Che il carcere non sia spesso un luogo di redenzione, né un luogo sicuro o in grado di fornire prospettive edificanti lo dicono le 75 morti avvenute da inizio anno, cui si aggiungono i 7 suicidi di operatori che vi lavorano all’interno. Una chiave possono essere le misure alternative alla detenzione, e in tal senso a Mantova sono 16 i detenuti che escono dal carcere ogni giorno per andare a lavorare. “Come amministrazione comunale puntiamo molto sul far conoscere la giustizia riparativa – afferma l’assessore Alessandra Riccadonna – anche perché sono molti i reati per i quali si può accedere a questa forma, ma spesso i detenuti che ne avrebbero diritto restano in carcere perché non hanno un lavoro o una dimora fissa”.
Sulla possibilità di uscire dal carcere per lavorare e sulle difficoltà che si incontrano aveva lanciato un appello nei giorni scorsi anche la direttrice Metella Romana Pasquini Peruzzi, e a nome suo Stefania Ianulardo sottolinea che “abbiamo proficui rapporti di collaborazione con le cooperative del territorio, sono molte le realtà che collaborano con il carcere.
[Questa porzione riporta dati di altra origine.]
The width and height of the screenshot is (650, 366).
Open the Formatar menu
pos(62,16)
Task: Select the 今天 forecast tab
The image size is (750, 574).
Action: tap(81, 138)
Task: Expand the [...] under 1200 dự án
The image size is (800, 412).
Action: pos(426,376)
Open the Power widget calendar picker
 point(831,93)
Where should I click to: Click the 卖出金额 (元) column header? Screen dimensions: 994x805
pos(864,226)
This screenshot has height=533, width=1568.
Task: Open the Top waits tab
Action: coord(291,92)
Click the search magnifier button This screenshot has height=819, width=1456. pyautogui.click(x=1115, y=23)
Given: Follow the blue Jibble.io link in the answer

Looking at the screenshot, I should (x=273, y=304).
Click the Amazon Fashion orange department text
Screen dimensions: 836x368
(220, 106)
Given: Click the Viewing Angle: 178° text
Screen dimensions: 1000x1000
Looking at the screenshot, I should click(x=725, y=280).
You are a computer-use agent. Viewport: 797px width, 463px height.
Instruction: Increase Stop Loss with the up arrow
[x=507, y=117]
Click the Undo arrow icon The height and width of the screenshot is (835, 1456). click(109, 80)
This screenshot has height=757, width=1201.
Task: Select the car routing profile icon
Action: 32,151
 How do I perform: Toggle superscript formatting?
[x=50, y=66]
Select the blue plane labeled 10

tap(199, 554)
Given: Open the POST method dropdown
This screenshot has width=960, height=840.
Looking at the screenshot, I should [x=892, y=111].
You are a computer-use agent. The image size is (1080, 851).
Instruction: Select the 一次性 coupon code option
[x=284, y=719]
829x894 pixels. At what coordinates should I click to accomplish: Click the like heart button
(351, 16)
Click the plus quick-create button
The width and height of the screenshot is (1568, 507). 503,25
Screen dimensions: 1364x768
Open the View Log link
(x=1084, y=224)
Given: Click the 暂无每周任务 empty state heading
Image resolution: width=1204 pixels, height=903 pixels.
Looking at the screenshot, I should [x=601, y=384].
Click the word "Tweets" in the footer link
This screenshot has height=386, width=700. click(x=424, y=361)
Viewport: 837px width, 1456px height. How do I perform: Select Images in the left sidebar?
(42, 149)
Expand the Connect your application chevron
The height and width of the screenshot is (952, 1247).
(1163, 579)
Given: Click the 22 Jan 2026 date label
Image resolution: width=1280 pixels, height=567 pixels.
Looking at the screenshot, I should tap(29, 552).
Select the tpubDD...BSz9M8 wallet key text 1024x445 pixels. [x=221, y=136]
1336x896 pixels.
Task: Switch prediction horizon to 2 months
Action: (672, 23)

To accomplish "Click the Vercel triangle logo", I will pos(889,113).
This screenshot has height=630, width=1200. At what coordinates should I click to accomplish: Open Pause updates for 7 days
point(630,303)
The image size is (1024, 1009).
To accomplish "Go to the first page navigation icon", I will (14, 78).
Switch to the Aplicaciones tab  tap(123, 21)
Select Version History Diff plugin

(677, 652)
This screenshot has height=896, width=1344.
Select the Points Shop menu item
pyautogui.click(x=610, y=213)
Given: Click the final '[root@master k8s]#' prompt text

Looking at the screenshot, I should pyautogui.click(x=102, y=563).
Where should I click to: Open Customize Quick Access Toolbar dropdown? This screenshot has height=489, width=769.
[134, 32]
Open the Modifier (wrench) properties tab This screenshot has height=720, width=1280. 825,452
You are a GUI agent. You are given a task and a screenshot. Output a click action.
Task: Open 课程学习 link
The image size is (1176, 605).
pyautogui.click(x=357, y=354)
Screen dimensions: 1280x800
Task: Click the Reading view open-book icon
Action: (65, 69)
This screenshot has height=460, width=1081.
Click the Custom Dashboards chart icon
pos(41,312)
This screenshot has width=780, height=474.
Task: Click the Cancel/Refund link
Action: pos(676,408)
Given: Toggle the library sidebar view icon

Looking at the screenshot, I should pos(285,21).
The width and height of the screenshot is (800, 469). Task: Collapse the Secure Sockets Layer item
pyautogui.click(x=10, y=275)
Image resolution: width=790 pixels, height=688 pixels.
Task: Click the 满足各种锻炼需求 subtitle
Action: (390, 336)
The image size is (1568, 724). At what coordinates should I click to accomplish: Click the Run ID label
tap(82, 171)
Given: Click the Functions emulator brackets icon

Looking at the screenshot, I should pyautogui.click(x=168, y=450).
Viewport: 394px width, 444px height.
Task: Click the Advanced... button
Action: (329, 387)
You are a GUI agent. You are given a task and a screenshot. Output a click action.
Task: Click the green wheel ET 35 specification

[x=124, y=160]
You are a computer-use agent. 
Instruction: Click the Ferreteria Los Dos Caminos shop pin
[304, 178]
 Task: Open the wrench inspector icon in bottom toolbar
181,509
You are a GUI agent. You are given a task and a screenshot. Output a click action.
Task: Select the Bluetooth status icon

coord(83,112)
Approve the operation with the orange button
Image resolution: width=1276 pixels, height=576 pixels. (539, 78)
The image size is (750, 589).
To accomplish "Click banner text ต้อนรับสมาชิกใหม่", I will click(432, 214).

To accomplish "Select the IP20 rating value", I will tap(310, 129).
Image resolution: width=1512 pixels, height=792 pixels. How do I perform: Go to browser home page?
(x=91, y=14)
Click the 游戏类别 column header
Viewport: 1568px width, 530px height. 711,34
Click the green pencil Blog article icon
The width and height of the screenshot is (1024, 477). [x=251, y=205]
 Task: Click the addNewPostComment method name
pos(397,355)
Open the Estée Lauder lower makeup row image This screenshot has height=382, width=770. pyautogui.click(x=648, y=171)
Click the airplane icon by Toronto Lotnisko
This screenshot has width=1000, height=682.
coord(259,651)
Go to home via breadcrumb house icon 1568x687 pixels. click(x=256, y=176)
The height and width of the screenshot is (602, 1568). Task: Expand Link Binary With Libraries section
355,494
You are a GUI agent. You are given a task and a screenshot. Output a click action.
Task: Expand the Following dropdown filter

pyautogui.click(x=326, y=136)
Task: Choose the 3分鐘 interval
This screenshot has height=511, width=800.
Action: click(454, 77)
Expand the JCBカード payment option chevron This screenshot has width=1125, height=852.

Ma siamo sempre in cerca di nuove realtà datoriali oltre a quelle che lavorano con noi”.
Se da un lato il Comune di Mantova continua a promuovere iniziative che ospitano approfondimenti sul tema del carcere, della detenzione e di tutto ciò che vi gira attorno, compresa una nuova attività in collaborazione con Bibliofficina per portare la lettura (anche in gruppo) dentro le mura di via Poma, dall’altro Riccadonna esprime preoccupazione perché “la situazione andrà peggiorando con l’aumento delle forme di reato che sono state indette con il nuovo Ddl Sicurezza, che aumenta il numero di reati che prevedono la detenzione, con un ulteriore affollamento dei carceri e un peggioramento delle condizioni di vita dei detenuti”.
Un altro problema della casa circondariale mantovana è quello della sua vetustà strutturale, essendo ospitato in un edificio di inizio Novecento con tutte le criticità del caso. Ma le ristrutturazioni proseguono “e si sta lavorando molto – dice Ianulardo – per risanare una serie di ambienti, in particolare le camere detentive, con la sostituzione dei servizi igienici. Più in generale, insieme ad associazioni e volontari svolgiamo molte attività diversificate per compensare alle carenze della struttura”.